Sunday, February 22, 2009

want rant

This is what I want right now;

I want my best friend to be okay and to be her again. I am afraid that this will never happen or that things won't be the same. And I guess they probably won't, but I just want HER back. I don't know how to help mourning, I don't like seeing other people cry. It makes me feel awkward and sometimes I feel empathetic. Seeing you cry makes me want to cry. But I'm not good at the whole crying in front of people thing.

I want relation, not a relationship. With you. I want to date you. But only date you. I don't see the point of these silly high school relationships, forcing commitment on transient means. We are all kids, trying to rush into what our broken demented idea of how high school should play out. I feel like everyone is trying to say "I love you" to everyone. Love doesn't work that way. Saying those three words after a 3 week long period of commitment screams disappointment to me. I don't like relationships or boyfriends. I like fun. I like hookups and dating. I'm not the girlfriend type, I don't make time for the guy and get bored too easily. I just don't think that at the age of 16, long relationships are fun. But then again, I probably won't even consider marriage until I'm 31. Ehh, I want to date you and hook up with you. Let's do this now, ya?

I want to kick you in the face. You all create drama and go through friends like paper plates. People aren't made to be disposable. I don't understand how you girls can feel as if its okay to treat people as if they are. Getting close to them to suck what you want out of them.

I want you not to mistake my kindness for weakness. I'm never weak, you should know that by now. But for some reason, you feel that it's okay to push your agendas on me and make your needs first priority. It's not okay. But you're not normal, you don't realize that all of the people who you think are close to you, are pushing you away.

I want you not to join track. I don't like you. So why are you following me? GO AWAY.

I want to graduate, I think?

I want my permit. I'm busy and I procrastinate. It's a deadly habit, a cycle that won't break. I am always frustrated.

I want to come to terms with myself , and know that I am human. Because I don't. I don't except my mistakes as often as I should.

I want to study for my SAT. I don't. I have the book but have yet to crack it open. Again, procrastination strikes.

I want sleep to be optional. Or the amount to keep you healthy lessened. I feel that so much time of your life is wasted sleeping, and that so much more could be done. Thus the reason I am writing this at 3:36 am. I just search for a lot of time savers: not always brushing my hair, not folding my clothes, not ironing my clothes, etc.

I want at least a B in precal. I feel like that class is a waste of my time and the teacher's time. I am not going to ever major in anything math related in college, I want to be a lawyer. Therefore, I have yet to see the purpose of precal. All it does is stress me out and lower my gpa.

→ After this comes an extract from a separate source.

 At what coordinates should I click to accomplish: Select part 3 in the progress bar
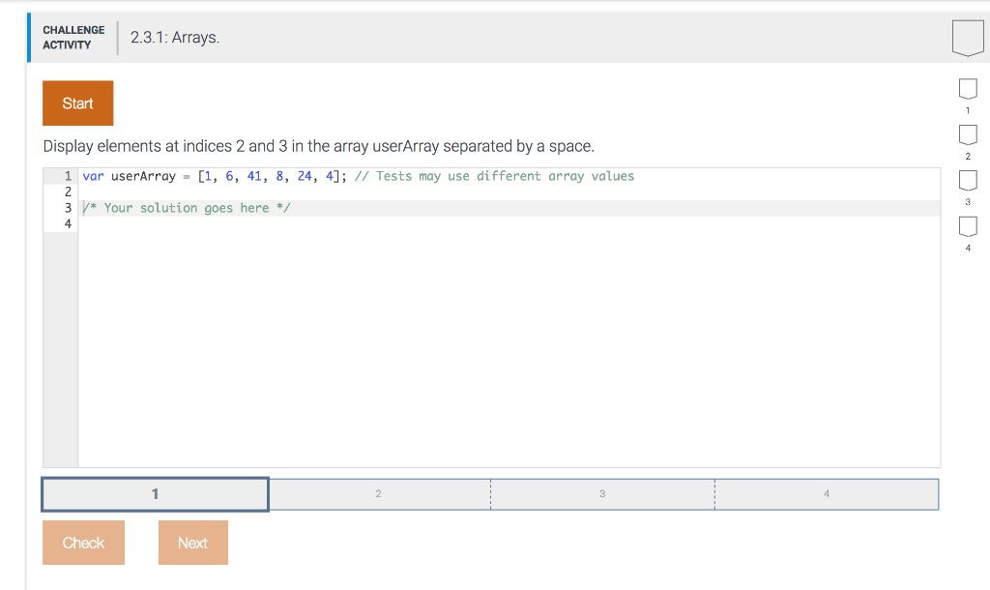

I want people to understand me.

Sunday, February 8, 2009

The Man of my Dreams

Jon Heder
Jon Heder
Jon Heder
Jon Heder
Jon Heder
Jon Heder
Jon Heder

on Febuary 5th, 2009 at about 3:45, I met the man of my dreams.
Somebody pinch me, I must be dreaming.

Thank you Lauren Leavell, Michael Diaz, and Cindy Tena. And ASB.

A good day at Disneyland became one of the best days of my LIFE. This is probably an understatement. I was so happy I started crying. I've always said I would never understand those people who cry over celebrities. But I became one.
I've seen every MOVIE of his atleast 3 times. I've seen School for Scoundrels over 12 times, and I cannot even begin to count the number of times I've seen Napolean.
I love him. I didn't want to ruin his day with his family. I was so conflicted. That is why I cried.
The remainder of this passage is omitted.